◆ **INFORMATION GIVEN**:

◇ ◇ ◇ ◇ ◇ ◇ ◇

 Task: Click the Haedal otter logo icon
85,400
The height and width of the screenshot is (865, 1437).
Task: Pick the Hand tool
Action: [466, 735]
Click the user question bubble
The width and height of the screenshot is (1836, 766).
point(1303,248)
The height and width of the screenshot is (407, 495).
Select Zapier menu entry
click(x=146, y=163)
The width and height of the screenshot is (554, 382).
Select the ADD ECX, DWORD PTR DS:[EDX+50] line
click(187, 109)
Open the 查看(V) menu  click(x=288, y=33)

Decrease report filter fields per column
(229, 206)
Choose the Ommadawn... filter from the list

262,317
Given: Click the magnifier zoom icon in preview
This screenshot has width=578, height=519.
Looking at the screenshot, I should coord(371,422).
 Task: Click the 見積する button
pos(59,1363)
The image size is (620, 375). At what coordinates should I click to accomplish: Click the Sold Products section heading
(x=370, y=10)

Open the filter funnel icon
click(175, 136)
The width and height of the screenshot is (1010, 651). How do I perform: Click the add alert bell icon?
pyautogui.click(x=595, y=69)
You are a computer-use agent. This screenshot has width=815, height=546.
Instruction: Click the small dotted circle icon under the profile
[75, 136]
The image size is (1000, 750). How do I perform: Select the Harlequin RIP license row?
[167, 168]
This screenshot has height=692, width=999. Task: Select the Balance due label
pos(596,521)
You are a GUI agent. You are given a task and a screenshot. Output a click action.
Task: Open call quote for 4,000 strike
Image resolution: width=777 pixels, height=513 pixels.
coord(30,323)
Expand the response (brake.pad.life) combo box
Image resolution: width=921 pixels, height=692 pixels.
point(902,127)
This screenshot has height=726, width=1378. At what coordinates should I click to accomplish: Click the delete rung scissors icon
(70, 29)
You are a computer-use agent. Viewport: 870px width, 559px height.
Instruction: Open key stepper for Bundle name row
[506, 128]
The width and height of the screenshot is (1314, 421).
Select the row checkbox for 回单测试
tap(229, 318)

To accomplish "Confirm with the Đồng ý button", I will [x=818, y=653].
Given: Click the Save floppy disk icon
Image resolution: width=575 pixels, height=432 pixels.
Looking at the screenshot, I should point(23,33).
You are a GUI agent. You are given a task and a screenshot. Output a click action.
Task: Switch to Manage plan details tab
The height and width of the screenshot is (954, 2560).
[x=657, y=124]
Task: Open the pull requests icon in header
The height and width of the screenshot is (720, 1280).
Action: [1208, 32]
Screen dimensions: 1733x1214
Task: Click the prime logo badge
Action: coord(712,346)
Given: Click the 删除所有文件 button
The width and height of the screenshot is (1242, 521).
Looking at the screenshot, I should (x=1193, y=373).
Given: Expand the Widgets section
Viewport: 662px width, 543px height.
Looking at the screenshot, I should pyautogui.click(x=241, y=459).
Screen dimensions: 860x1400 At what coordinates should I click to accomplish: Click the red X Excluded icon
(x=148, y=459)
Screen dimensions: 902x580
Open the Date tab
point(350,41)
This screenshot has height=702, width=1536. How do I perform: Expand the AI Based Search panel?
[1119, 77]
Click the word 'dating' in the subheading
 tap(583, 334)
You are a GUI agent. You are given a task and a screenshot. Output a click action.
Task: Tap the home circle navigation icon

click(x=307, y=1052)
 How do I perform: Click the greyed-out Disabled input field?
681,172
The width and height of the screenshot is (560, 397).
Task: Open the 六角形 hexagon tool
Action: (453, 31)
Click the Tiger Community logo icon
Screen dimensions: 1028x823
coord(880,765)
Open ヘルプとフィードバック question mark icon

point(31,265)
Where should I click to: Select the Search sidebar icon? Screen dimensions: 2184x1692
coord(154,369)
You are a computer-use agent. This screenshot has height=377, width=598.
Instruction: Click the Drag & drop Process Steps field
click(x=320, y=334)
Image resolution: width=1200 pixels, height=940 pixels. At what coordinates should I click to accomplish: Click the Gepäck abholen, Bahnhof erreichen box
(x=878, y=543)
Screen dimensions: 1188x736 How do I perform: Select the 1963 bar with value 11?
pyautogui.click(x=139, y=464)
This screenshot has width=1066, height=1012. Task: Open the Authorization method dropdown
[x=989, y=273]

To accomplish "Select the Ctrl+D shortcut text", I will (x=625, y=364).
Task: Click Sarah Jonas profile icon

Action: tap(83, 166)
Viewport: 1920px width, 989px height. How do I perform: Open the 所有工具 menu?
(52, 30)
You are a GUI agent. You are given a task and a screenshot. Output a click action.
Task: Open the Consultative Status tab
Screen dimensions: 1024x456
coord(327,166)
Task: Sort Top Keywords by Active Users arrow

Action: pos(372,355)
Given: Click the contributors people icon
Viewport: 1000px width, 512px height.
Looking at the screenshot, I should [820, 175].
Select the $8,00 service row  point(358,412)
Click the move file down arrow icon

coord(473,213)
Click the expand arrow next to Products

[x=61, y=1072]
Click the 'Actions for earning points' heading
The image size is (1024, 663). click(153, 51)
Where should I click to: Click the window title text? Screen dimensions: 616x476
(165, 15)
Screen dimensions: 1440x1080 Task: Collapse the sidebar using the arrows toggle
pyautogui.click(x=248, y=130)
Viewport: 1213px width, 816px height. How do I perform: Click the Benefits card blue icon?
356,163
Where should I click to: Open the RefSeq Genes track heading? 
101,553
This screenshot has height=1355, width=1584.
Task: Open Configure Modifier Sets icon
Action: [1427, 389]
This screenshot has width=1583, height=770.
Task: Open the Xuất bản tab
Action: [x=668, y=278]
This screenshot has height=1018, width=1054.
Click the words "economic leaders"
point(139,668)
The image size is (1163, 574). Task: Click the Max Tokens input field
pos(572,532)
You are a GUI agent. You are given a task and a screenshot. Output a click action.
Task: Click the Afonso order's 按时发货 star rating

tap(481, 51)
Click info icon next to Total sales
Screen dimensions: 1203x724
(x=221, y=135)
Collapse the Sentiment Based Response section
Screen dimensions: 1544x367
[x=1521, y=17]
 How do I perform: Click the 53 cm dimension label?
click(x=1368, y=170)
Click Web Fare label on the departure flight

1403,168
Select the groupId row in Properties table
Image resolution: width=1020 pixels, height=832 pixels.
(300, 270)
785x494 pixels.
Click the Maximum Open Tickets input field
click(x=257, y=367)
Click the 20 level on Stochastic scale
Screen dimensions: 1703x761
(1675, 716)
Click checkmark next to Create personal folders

◇ ◇ ◇ ◇ ◇ ◇ ◇

Where a line in the records above contains the word "computer", include it in the count; state the total and nothing more.

◆ **EXERCISE SOLUTION**:
3